Each story gives children simple, body-based strategies — like deep breathing, grounding, or movement — that pair with emotional awareness.
This mirrors how regulation is built in real life: first we notice, then we name, then we nurture.
Over time, these small moments create a foundation of emotional resilience — helping your child manage frustration, transitions, and disappointment with confidence and self-understanding.
Is this book just for kids, or can parents and teachers use it too?
The Wild Within was made to be shared.
It’s written for children, but designed for parents, teachers, and therapists to use together with them.
Each story opens the door for meaningful conversation and co-regulation — helping adults guide kids through emotions without shame or dismissal.
Whether you read it at bedtime, in the classroom, or during therapy sessions, the story becomes a shared language for connection.
What age range is this series best for?
The Wild Within series was created for children ages 3 to 8, which is a key developmental window when emotional awareness, language, and brain-body connection are rapidly forming.
That said, the series was designed by a pediatric occupational therapist to be easily adapted — meaning it can be used with younger toddlers or older children, depending on how you present it.
For younger kids, focus on sensory experiences and simple naming (“This is Mad. Mad makes your face feel hot.”).
For older kids, deepen the conversation — explore body cues, coping strategies, and reflections (“When have you felt like Benny? What helped you calm down?”).
Because emotions are universal, these books grow with your child.
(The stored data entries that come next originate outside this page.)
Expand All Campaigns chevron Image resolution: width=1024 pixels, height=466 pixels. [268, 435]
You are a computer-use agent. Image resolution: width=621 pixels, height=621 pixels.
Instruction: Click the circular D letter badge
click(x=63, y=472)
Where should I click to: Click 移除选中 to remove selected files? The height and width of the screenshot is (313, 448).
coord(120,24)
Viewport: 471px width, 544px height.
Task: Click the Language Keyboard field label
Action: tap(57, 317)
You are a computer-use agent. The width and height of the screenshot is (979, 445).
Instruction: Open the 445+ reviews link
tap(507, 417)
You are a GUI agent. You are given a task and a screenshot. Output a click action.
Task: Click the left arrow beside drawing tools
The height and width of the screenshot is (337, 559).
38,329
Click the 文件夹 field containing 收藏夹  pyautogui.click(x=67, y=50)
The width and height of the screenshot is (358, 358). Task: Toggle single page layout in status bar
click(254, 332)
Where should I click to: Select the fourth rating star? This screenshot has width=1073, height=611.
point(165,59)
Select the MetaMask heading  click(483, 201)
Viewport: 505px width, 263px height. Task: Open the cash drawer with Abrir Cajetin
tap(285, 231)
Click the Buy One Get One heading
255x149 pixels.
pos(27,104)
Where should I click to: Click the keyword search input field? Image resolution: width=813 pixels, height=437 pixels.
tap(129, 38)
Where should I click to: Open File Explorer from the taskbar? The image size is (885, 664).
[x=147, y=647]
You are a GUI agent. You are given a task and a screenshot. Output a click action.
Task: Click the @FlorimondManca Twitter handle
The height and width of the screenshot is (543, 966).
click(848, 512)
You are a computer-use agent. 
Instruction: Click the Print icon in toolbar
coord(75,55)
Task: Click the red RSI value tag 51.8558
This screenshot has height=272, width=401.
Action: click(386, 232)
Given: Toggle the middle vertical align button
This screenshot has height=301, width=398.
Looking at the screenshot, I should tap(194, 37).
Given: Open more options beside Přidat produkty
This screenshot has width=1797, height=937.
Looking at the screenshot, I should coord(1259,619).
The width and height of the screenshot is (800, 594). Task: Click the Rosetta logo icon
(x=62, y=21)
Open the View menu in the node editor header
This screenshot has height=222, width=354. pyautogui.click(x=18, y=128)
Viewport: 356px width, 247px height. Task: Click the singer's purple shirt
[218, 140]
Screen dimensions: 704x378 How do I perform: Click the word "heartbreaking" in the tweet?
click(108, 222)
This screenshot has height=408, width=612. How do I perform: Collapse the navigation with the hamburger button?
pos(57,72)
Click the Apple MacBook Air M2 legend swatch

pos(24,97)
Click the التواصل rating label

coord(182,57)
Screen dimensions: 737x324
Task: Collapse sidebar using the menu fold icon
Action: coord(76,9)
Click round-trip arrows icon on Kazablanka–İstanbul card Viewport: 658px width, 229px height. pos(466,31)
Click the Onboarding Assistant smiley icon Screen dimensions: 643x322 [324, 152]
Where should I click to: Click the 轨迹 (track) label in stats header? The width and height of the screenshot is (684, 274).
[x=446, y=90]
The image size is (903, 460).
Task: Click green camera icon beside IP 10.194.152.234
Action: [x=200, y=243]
Whether you’re introducing feeling words for the first time or helping an older child connect thoughts, sensations, and choices, The Wild Within provides a shared language for emotional growth at every stage.
What does it mean that it’s “therapist-created”?
Every book in The Wild Within series was written by Hannah Pfeifer, a pediatric occupational therapist specializing in emotional regulation, trauma-informed care, and child development.
That means every story is rooted in evidence-based practices — including co-regulation, sensory processing, and neuroscience research on how the brain calms after stress.
The language, pacing, and strategies are intentionally designed to support emotional literacy, body awareness, and self-regulation — while still feeling gentle, imaginative, and full of heart.